* [SHORT TASK]
Copy out every line of the listing below verbatim, with no changes.

Stored entries:
━━━━━━━━━━━━━━━━

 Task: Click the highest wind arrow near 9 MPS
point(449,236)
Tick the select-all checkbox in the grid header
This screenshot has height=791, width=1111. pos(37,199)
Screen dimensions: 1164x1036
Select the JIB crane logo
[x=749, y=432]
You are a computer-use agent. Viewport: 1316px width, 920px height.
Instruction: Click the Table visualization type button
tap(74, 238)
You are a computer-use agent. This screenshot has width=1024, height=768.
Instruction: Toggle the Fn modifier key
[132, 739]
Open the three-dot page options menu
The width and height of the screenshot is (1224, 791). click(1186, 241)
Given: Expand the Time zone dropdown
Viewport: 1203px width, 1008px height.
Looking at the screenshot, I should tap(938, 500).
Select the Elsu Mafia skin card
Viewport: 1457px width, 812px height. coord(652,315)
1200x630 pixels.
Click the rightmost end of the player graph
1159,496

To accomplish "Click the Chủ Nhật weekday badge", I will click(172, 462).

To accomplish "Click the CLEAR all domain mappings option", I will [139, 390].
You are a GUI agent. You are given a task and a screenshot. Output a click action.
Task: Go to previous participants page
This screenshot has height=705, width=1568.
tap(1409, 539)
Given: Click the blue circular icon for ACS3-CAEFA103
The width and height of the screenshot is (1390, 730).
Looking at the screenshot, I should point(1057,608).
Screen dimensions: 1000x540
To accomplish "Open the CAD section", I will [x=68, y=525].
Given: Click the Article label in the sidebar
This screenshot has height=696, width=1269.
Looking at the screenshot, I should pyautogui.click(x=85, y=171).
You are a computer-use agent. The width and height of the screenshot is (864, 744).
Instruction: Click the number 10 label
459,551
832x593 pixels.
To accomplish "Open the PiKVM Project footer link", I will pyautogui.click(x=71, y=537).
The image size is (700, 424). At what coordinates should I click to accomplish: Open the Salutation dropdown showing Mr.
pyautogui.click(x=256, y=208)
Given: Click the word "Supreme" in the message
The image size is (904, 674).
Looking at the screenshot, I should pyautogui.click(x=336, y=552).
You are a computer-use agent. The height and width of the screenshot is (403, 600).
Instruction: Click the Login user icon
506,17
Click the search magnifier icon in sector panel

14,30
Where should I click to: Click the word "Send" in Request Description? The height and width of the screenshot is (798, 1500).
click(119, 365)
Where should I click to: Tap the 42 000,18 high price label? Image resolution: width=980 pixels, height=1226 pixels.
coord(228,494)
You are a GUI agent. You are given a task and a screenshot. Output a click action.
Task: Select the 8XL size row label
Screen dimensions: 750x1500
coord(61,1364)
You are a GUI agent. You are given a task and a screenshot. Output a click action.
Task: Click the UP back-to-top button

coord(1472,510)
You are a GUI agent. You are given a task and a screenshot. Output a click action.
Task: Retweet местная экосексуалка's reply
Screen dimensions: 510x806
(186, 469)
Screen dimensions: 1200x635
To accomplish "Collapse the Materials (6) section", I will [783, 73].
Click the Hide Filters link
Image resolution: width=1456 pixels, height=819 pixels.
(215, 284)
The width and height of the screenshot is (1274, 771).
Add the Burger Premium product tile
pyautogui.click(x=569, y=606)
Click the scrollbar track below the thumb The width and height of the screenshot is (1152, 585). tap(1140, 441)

━━━━━━━━━━━━━━━━

* [SOLUTION TO THE EXERCISE]
 Task: Click the highest wind arrow near 9 MPS
point(449,236)
Tick the select-all checkbox in the grid header
This screenshot has height=791, width=1111. pos(37,199)
Screen dimensions: 1164x1036
Select the JIB crane logo
[x=749, y=432]
You are a computer-use agent. Viewport: 1316px width, 920px height.
Instruction: Click the Table visualization type button
tap(74, 238)
You are a computer-use agent. This screenshot has width=1024, height=768.
Instruction: Toggle the Fn modifier key
[132, 739]
Open the three-dot page options menu
The width and height of the screenshot is (1224, 791). click(1186, 241)
Given: Expand the Time zone dropdown
Viewport: 1203px width, 1008px height.
Looking at the screenshot, I should tap(938, 500).
Select the Elsu Mafia skin card
Viewport: 1457px width, 812px height. coord(652,315)
1200x630 pixels.
Click the rightmost end of the player graph
1159,496

To accomplish "Click the Chủ Nhật weekday badge", I will click(172, 462).

To accomplish "Click the CLEAR all domain mappings option", I will [139, 390].
You are a GUI agent. You are given a task and a screenshot. Output a click action.
Task: Go to previous participants page
This screenshot has height=705, width=1568.
tap(1409, 539)
Given: Click the blue circular icon for ACS3-CAEFA103
The width and height of the screenshot is (1390, 730).
Looking at the screenshot, I should point(1057,608).
Screen dimensions: 1000x540
To accomplish "Open the CAD section", I will [x=68, y=525].
Given: Click the Article label in the sidebar
This screenshot has height=696, width=1269.
Looking at the screenshot, I should pyautogui.click(x=85, y=171).
You are a computer-use agent. The width and height of the screenshot is (864, 744).
Instruction: Click the number 10 label
459,551
832x593 pixels.
To accomplish "Open the PiKVM Project footer link", I will pyautogui.click(x=71, y=537).
The image size is (700, 424). At what coordinates should I click to accomplish: Open the Salutation dropdown showing Mr.
pyautogui.click(x=256, y=208)
Given: Click the word "Supreme" in the message
The image size is (904, 674).
Looking at the screenshot, I should pyautogui.click(x=336, y=552).
You are a computer-use agent. The height and width of the screenshot is (403, 600).
Instruction: Click the Login user icon
506,17
Click the search magnifier icon in sector panel

14,30
Where should I click to: Click the word "Send" in Request Description? The height and width of the screenshot is (798, 1500).
click(119, 365)
Where should I click to: Tap the 42 000,18 high price label? Image resolution: width=980 pixels, height=1226 pixels.
coord(228,494)
You are a GUI agent. You are given a task and a screenshot. Output a click action.
Task: Select the 8XL size row label
Screen dimensions: 750x1500
coord(61,1364)
You are a GUI agent. You are given a task and a screenshot. Output a click action.
Task: Click the UP back-to-top button

coord(1472,510)
You are a GUI agent. You are given a task and a screenshot. Output a click action.
Task: Retweet местная экосексуалка's reply
Screen dimensions: 510x806
(186, 469)
Screen dimensions: 1200x635
To accomplish "Collapse the Materials (6) section", I will [783, 73].
Click the Hide Filters link
Image resolution: width=1456 pixels, height=819 pixels.
(215, 284)
The width and height of the screenshot is (1274, 771).
Add the Burger Premium product tile
pyautogui.click(x=569, y=606)
Click the scrollbar track below the thumb The width and height of the screenshot is (1152, 585). tap(1140, 441)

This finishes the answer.